_EXTRACT PROVIDED:_
YouTube -

System Design

About Lesson

Problem Statement: Design a video sharing service like YouTube.

Clarifying Questions

How many users do we expect?
- 100 million DAU (daily active users).
How much time does a user spend on the platform on average?
- 30 minutes a day.
Are we building everything from scratch, or can we use cloud services like CDN?
- Yeah, cloud services can be used in the design.
Do we need to support mobile apps, web browsers and smart TVs?
- Yes.
Is there any limit on the size of video, when uploading?
- Videos should be less than 10 GB in size.
Can the user login at multiple places at a time?
- Yes.
Do we support multiple languages?
- Let’s start with just English.
Do we need to think about user signup, authentication, push notification, etc.?
- Let’s assume that these services are there.
Do we support search history?
- No.
Do we need encryption?
- Yes.
Do we handle copyright issues, privacy violations, etc.?
- Let’s not worry about these at the moment.

Requirements

Functional requirements
- Users should be able to upload videos fast.
- Users should be able to stream videos smoothly.
- Users should have the option to change video quality.
- User should be able to like/dislike the video, comment on it, see previous comments, number of likes/dislikes, number of comments, etc.
- Users could search videos based on their titles.
- Users may use mobile apps, web browser and smart TV.
Non-functional requirements
- Low infrastructure cost.
- High availability; consistency can take a hit in favour of availability (if a user doesn’t see a video for some time, that’s fine).
- Highly scalable system, as the number of users are high and expected to grow.
- High reliability; uploaded videos shouldn’t be lost.
- User should have a smooth video play experience without any lag.

_TRY IT:_
Reproduce the YouTube system design lesson above word for word, from its title through the last non-functional requirement.

_EXCERPTED DATA:_
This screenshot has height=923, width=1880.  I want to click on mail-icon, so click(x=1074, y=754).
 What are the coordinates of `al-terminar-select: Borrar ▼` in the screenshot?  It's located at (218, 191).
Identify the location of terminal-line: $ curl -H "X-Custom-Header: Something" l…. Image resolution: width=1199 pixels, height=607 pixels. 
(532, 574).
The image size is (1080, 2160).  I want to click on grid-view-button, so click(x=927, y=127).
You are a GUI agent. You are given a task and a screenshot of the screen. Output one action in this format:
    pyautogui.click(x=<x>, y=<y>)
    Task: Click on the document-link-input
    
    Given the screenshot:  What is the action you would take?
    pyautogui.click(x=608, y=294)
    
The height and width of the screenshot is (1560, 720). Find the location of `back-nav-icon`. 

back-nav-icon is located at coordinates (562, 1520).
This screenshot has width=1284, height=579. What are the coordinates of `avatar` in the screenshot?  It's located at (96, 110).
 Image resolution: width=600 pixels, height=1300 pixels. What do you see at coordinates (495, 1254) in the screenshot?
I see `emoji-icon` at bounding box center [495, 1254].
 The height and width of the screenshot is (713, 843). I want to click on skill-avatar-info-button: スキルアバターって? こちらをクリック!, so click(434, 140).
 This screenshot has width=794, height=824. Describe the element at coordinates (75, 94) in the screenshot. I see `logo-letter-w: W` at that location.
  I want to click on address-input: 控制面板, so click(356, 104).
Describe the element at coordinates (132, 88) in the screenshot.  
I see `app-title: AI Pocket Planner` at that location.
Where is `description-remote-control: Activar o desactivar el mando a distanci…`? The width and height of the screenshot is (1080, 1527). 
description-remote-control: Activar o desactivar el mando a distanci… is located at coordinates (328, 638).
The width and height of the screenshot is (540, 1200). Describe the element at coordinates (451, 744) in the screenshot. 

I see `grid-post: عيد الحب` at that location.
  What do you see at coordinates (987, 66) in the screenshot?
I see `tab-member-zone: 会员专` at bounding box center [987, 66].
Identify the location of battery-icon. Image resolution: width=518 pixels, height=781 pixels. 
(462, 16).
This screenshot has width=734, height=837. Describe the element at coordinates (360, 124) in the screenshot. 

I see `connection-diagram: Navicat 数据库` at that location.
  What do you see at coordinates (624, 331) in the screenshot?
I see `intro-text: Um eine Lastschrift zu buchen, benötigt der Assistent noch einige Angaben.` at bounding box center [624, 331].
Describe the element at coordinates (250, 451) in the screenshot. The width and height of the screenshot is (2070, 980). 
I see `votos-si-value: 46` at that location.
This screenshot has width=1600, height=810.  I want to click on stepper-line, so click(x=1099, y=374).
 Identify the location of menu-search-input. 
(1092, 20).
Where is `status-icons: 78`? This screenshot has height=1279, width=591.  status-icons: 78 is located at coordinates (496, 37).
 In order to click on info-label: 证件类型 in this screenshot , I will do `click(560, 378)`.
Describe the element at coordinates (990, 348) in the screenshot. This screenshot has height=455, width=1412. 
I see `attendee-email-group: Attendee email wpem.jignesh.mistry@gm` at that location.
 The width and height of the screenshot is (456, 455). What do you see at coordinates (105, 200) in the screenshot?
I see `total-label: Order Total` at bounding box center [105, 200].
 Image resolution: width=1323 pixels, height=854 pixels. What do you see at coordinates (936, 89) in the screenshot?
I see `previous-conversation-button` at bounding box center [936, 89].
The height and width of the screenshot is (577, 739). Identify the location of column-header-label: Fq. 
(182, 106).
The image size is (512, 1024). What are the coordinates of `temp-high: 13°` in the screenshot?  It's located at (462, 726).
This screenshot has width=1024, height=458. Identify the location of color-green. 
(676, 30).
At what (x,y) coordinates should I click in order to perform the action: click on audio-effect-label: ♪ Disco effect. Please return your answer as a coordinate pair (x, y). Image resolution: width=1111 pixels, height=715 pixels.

_EXPECTED ANSWER:_
YouTube -

System Design

About Lesson

Problem Statement: Design a video sharing service like YouTube.

Clarifying Questions

How many users do we expect?
- 100 million DAU (daily active users).
How much time does a user spend on the platform on average?
- 30 minutes a day.
Are we building everything from scratch, or can we use cloud services like CDN?
- Yeah, cloud services can be used in the design.
Do we need to support mobile apps, web browsers and smart TVs?
- Yes.
Is there any limit on the size of video, when uploading?
- Videos should be less than 10 GB in size.
Can the user login at multiple places at a time?
- Yes.
Do we support multiple languages?
- Let’s start with just English.
Do we need to think about user signup, authentication, push notification, etc.?
- Let’s assume that these services are there.
Do we support search history?
- No.
Do we need encryption?
- Yes.
Do we handle copyright issues, privacy violations, etc.?
- Let’s not worry about these at the moment.

Requirements

Functional requirements
- Users should be able to upload videos fast.
- Users should be able to stream videos smoothly.
- Users should have the option to change video quality.
- User should be able to like/dislike the video, comment on it, see previous comments, number of likes/dislikes, number of comments, etc.
- Users could search videos based on their titles.
- Users may use mobile apps, web browser and smart TV.
Non-functional requirements
- Low infrastructure cost.
- High availability; consistency can take a hit in favour of availability (if a user doesn’t see a video for some time, that’s fine).
- Highly scalable system, as the number of users are high and expected to grow.
- High reliability; uploaded videos shouldn’t be lost.
- User should have a smooth video play experience without any lag.